LES SOUTANES ROSES

LES SOUTANES ROSES

 

Sarah Bélanger, Ed. Bellarmin, Montréal, 1988

 

L’étude réalisée pour le groupe « Femmes et ministères », qui trace le portrait du personnel pastoral féminin au Québec, porte un titre accrocheur : Les Soutanes roses. Si vous me permettez de parodier le titre racoleur d’un film de Woody Allen, je vous dirai que l’auteure, la sociologue Sarah Bélanger, vous y révèle tout ce que vous avez toujours voulu savoir sur les « personnes du sexe »1 travaillant comme agentes pastorales rémunérées … et que vous n’osiez pas demander.

 

Qui sont-elles ?

Quel âge ont-elles ?

Combien sont-elles, religieuses, dames, demoiselles ?

Quels postes occupent-elles ? A temps plein, à temps partiel ?

Quelle est leur formation intellectuelle ?

Pour quels motifs travaillent-elles ?

S’activent-elles à des tâches traditionnelles ?

Ouvrent-elles des avenues nouvelles ?

Satisfont-elles la clientèle ?

Leurs patrons sont-ils contents d’elles, selon elles ?

Souhaiteraient-ils se passer d’elles, d’après elles ?

Leurs salaires, leurs conditions de travail, qu’en pensent-elles ?

A des promotions, aspirent-elles ?

Sont-elles tenues en tutelle ?

Sont-elles des inconditionnelles des structures ecclésiales actuelles ?

Sur quelles solidarités s’appuient-elles ?

A quels murs se heurtent-elles ?

De quelle espérance vivent-elles ?

Dans un an,,dans un siècle, monteront-elles à l’autel ?

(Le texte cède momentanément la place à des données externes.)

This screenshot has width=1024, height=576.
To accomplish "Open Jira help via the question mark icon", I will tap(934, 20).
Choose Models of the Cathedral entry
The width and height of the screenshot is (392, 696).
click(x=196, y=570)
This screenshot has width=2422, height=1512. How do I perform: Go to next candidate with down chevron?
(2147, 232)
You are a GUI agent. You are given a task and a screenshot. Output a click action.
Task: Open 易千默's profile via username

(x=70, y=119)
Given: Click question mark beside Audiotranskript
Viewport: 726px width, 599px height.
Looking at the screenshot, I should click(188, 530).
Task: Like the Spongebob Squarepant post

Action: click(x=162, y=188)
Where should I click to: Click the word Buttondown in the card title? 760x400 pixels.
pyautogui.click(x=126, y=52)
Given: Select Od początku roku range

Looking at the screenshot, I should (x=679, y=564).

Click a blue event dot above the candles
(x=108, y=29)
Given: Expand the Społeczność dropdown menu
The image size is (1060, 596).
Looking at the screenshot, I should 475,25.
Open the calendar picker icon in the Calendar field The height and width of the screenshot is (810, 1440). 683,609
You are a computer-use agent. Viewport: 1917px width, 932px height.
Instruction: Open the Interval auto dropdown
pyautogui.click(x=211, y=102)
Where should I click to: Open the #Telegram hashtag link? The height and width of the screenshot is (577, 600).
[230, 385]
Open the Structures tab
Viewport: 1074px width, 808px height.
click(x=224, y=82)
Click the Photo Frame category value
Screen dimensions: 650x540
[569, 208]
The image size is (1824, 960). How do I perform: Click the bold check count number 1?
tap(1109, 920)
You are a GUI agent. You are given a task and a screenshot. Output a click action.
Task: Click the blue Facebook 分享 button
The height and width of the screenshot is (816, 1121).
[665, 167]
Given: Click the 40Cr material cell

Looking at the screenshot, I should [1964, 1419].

Que ferait l’Église sans elles ?

 

Pour trouver des réponses claires, précises et méthodiques à toutes ces questions, mettez vite la main sur Les Soutanes roses. Le but avoué de l’auteure est de rendre visibles ces femmes qu’on trouve partout – la liste de leurs activités couvre plus de dix pages ! – mais qui sont néanmoins maintenues en marge et gardées à l’écart de la plupart des grandes orientations et décisions ecclésiales. Peut-être certaines de ces « soutanes roses » sont-elles des « éminences grises » ? Seul leur évêque le sait. Et la Mère éternelle aussi, j’imagine.

 

A travers l’enquête de Sarah Bélanger, nous entendons des femmes parler de leur foi, de leur engagement, de leur espérance au service de l’Eglise québécoise. Puisse l’écho de leur voix se répercuter encore plus haut, encore plus loin.

 

Marie Gratton-Boucher – Myriam

 

1 C’est ainsi qu’on nommait les femmes dans les milieux ecclésiastiques à une époque qui n’est pas si lointaine.